Гермий поднял глаза к небу, словно собирался спросить у небожителей, прав ли его сородич, затем метнул взгляд в сторону вещавшего купца-поэта, потом любопытствующе осмотрел затаившуюся толпу, и, слегка покачивая головой, грустно промолвил:
– Поразительное время наступило сегодня. Всё в жизни смешалось – благородность происхождения с низменным занятием, поэзия с торговлей, разум с безрассудством. Что происходит? Куда идём?
Между тем «сумасшедший» Солон громогласно вещал последние строки своей элегии:
На Саламин! Как один человек, за остров желанныйВсе ополчимся! С Афин смоем проклятый позор!Окончив песнь, он быстро спрыгнул с камня и также незаметно исчез, как и появился.
Молодые афиняне устремились было за ним, но поэт словно растворился в воздухе. Кто-то всего лишь успел крикнуть:
– Приходи завтра!
Многие из присутствующих на площади находились в состоянии удивления, иные – смущения, а то и замешательства. Чего-чего, но подобного они не ожидали, тем более от Солона, человека мудрого, сдержанного, в Афинах уважаемого, происходившего из знаменитейшего древнего рода.
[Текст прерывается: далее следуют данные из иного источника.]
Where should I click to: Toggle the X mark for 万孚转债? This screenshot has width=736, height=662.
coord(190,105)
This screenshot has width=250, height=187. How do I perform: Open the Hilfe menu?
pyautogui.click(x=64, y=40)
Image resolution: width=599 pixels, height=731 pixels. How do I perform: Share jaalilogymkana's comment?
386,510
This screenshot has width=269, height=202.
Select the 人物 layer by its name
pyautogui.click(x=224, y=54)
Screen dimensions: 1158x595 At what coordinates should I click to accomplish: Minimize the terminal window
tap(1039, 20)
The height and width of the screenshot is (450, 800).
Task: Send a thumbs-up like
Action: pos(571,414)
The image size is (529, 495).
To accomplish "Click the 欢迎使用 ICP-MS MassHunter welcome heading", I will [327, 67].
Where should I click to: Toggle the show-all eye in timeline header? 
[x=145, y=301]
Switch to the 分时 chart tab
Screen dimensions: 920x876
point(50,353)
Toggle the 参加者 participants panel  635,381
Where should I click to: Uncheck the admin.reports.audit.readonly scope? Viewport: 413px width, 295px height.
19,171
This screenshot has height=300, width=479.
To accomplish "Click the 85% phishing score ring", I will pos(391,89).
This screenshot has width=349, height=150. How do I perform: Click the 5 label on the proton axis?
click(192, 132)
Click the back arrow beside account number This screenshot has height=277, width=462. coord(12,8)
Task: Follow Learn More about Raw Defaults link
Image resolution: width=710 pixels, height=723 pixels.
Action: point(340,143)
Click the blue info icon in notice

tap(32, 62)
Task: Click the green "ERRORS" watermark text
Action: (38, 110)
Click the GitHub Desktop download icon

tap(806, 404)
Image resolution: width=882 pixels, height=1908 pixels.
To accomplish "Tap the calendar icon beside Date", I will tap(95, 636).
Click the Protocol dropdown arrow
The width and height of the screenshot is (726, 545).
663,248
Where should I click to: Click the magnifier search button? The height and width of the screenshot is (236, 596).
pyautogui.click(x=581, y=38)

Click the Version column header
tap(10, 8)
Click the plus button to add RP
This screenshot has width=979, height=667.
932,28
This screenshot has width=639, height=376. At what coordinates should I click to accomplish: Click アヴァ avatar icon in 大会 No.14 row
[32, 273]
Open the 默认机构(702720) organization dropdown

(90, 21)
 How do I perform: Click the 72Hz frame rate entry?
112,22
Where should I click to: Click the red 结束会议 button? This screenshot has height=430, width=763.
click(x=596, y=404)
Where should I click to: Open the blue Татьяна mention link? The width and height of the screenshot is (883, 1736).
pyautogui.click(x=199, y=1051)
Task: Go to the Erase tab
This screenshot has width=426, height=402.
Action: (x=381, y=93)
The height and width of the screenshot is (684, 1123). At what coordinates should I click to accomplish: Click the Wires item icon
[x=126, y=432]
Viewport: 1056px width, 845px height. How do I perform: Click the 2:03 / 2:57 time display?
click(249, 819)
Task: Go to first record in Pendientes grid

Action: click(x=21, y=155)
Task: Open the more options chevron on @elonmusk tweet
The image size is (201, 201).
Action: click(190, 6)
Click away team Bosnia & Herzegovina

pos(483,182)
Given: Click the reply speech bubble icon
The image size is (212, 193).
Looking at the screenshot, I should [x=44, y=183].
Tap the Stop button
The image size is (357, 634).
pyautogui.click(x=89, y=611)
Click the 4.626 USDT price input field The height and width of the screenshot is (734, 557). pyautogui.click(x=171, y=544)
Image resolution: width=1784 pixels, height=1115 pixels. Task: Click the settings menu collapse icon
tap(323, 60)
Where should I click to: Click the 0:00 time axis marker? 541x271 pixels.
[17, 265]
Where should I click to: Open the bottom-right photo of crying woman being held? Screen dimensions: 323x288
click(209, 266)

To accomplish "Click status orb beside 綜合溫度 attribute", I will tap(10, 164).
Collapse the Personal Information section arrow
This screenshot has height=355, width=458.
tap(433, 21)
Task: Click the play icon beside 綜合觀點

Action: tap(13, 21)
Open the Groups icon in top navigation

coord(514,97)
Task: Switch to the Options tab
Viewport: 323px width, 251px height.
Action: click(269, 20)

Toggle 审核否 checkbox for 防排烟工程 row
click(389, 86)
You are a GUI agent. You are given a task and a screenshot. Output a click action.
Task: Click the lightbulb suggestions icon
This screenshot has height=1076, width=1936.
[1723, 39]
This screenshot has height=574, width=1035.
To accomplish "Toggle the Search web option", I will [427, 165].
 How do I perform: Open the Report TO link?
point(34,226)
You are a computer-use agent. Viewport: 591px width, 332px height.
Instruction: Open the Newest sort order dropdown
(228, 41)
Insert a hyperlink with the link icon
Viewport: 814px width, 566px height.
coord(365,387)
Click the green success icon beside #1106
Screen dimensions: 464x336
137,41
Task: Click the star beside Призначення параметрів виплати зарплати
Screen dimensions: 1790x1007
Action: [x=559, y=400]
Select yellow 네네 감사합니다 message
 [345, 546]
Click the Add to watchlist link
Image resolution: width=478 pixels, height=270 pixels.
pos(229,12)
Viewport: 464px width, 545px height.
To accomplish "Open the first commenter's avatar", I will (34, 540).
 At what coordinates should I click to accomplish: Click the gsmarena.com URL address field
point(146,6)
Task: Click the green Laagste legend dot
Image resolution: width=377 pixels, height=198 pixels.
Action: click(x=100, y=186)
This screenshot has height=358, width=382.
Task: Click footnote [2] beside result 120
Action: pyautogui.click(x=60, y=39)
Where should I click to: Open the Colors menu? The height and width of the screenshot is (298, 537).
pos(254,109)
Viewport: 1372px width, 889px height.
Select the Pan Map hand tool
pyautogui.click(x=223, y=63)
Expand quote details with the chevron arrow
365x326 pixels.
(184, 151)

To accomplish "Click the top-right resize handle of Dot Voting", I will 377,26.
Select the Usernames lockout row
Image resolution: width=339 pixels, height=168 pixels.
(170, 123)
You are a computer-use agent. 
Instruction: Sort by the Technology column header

Когда оцепенение прошло, монолитная толпа расплылась на множество небольших островков, которые загалдели с такой силой, словно это был не афинский рынок, а птичий базар. Обсуждавших волновало три вопроса. Действительно ли безумен Солон? Если он не безумен, то какова судьба уготована ему богами после случившегося? И, наконец, третий вопрос, который пока не обсуждался, но, несомненно, каждый думал о нем – как быть с Саламином? До каких пор афиняне будут терпеть панэллинский позор? Этот вопрос был важнее других, но о нём не говорили. Во всяком случае, многие, опасаясь за свою жизнь, пока помалкивали, стараясь тему Саламина не затрагивать.